To avoid a forfeiture of coverage, policyholders should establish a protocol for giving notice of claims and potential claims under all potentially applicable insurance policies, including umbrella and excess policies. In Century Surety, the policyholder had notified the primary insurer but not the umbrella insurer, perhaps believing that the claim would not exceed the primary policy’s limits. The policyholder’s failure to notify the umbrella insurer did not forfeit coverage in that case, but would have under the no-prejudice rule.

Even If Insurer Has No Duty to Defend, It Could Have Duty to IndemnifyPaying attorneys’ fees and other costs of a defense against a third-party lawsuit can deal a tremendous blow to a policyholder’s bottom line. Not surprisingly, some of the hardest fought battles between policyholders and insurers center on whether insurers have a duty to defend. Because an insurer’s duty to defend is broader than its duty to indemnify, when a lower court rules that a particular insurer has no duty to defend, many policyholders walk away from their policies and look for other sources of recovery. A recent case demonstrates that policyholders should not let their insurers off the hook so easily.

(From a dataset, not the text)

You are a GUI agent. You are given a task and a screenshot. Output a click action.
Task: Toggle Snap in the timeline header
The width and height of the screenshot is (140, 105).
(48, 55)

In Hartford Casualty Insurance Company v. DP Engineering, L.L.C., the appeals court held that insurers might have a duty to indemnify even though they had no duty to defend. Entergy hired the policyholder engineering company to assist in removing and refurbishing a 520-ton component at a nuclear power plant. The gantry used to lift the component collapsed, killing one worker, injuring others, and causing “massive damage” to the plant. The insurers contended that they had no duty to defend or indemnify the policyholder in the multiple lawsuits that arose from the incident, based on the professional services exclusions in the policies. The district court agreed with the insurers.

The Fifth Circuit Court of Appeals disagreed with this line of reasoning. Even though the insurers had no duty to defend because the actions alleged in the complaints fell within the professional services exclusions, the court said, the insurer could still have a duty to indemnify. The insurers’ duty to indemnify could only be determined after a final adjudication of the lawsuits because the allegations did not “conclusively foreclose” the development of facts involving the insured’s non-professional services, which would trigger coverage under the policies.

This case is a reminder not to walk away from coverage in the face of a loss on the duty to defend. Policyholders pay premiums to secure both the duty to defend and the duty to indemnify, and should fight for both coverages to avoid responsibility for a settlement or judgment that could be as damaging to the bottom line as the costs of defense.